On housing, I shall not say much more. Other noble Lords have clearly spelled out that if we are to achieve the 300,000 target that the Government now support, there will have to be a substantial increase in council house building. The Conservative Party still seems to have an antagonism to council houses and to local authorities being involved in housing provision. To meet their targets they will have to get over that, because the cut in stamp duty and the other measures announced by the Government do not address the right people. In most parts of the country, people with quite adequate incomes for all other purposes are unable ever to get on the housing ladder. That means we have to provide some form of rented accommodation. We know that the private rented sector has seen escalating rents and deteriorating conditions and security.

We are going back to a situation that existed 100 years ago, when there were only two forms of tenure: you either owned it or you rented it from a usually grasping, exploitative landlord. In many parts of the country, that spectre has returned already. The only reason people can afford to meet those rents, and in some cases meet their mortgage, is that they are bolstered by social security, particularly in the rented sector by housing benefit, which continues to grow, despite the Government’s attempts to limit it. We are effectively passing money from the state to private landlords. That is not a sensible housing policy, a sensible social policy or a sensible economic policy. We therefore need to follow the well-trodden path of creating greater social housing, through both councils and housing associations, to get decent, well-built, sustainable homes for the majority of our people. The Government are ignoring that at their peril. I hope that the social housing Green Paper, or whatever it will be, calms my fears about that, but I have seen no indication from anything any government Minister has said so far that gives me any cause for comfort.

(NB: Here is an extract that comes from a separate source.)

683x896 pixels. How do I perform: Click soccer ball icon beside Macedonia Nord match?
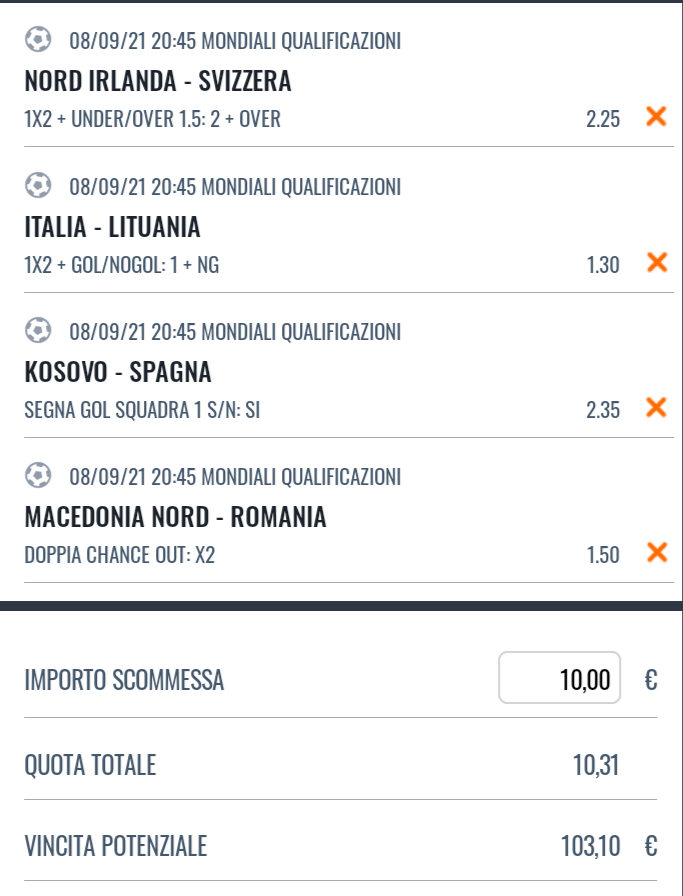point(38,475)
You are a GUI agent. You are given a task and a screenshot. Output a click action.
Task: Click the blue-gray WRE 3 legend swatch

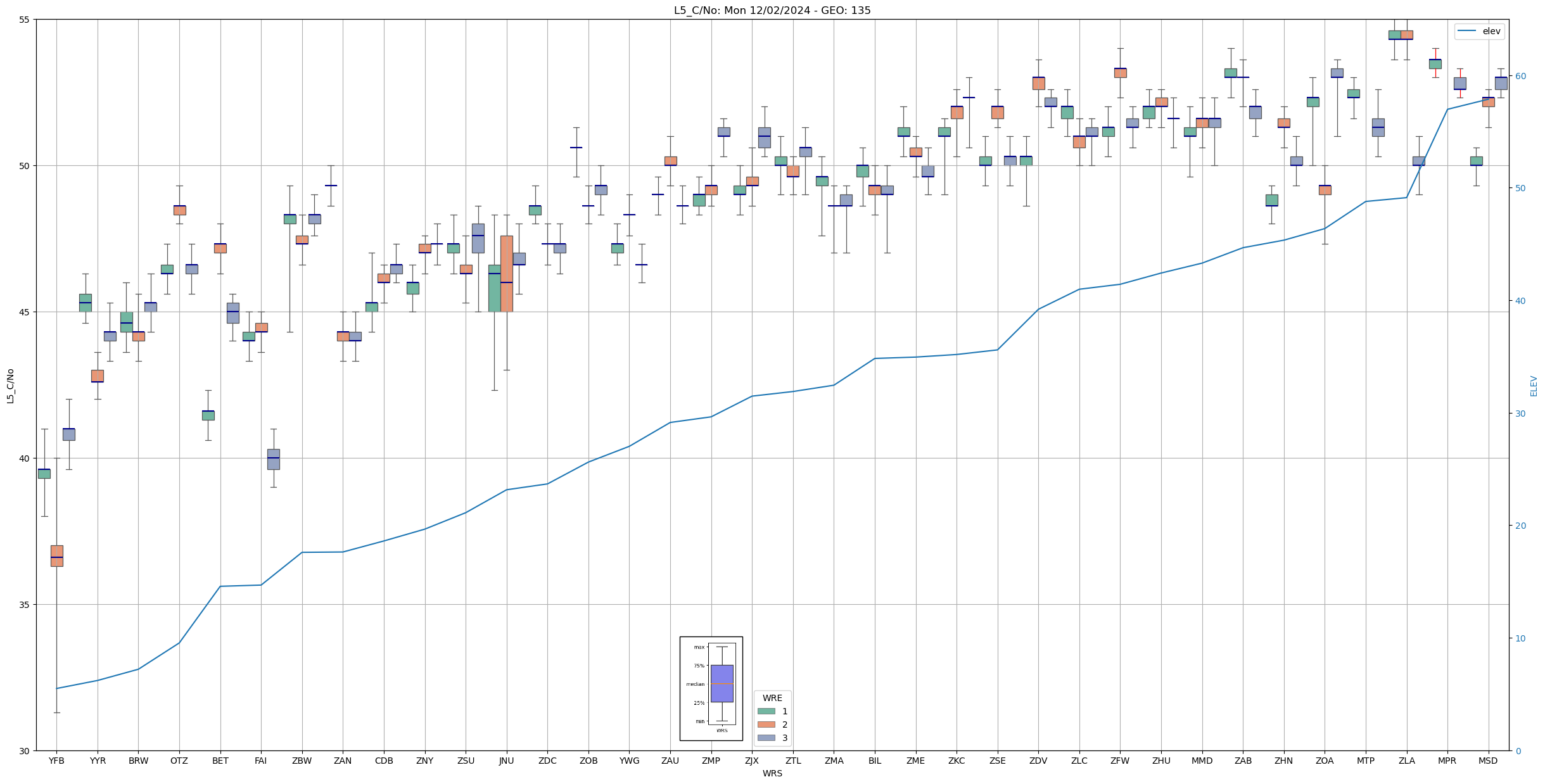[766, 738]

I know there are those who will say that I see the housing market through the eyes of a London-based politician, but I do not. The reality is the same in all parts of the country, particularly in the south-east. London prices have affected the whole of the south, including the south-east. They have also affected many of our other great cities. The reality is that this is part of a bigger problem. It is part of the problem that was highlighted to some extent by the Social Mobility Commission: the overheating of the London economy and the relative advantage of people in London as against the rest of the country is causing grave dislocation in our society, our economy and, as the Brexit vote shows—I promised not to mention Brexit—our body politic between those who are benefiting, directly or indirectly, partially or totally, from the London effect and those who are not. The families who live in the Midlands and the north, and in the rural areas of East Anglia and the south-west, where I live, are suffering from the fact that we have an unbalanced economy, yet there is no sign from the Government of developing a proper regional strategy.

For decades, in the early years of our being in the European Union, we relied on regional funds and structural funds from the European Union as a substitute for regional policy. The very small instruments for regional policy that the Labour Government instituted were abolished by the coalition. We need to go back to an interventionist industrial regional policy as well as an industrial strategy. At the moment we have some commitments towards a northern powerhouse but they have yet to be delivered and we have not even seen the machinery whereby they can be delivered. The third great gap in the Budget, after social care and housing, is the complete lack of any indication that the Government are about to have a rethink on regional policy in England.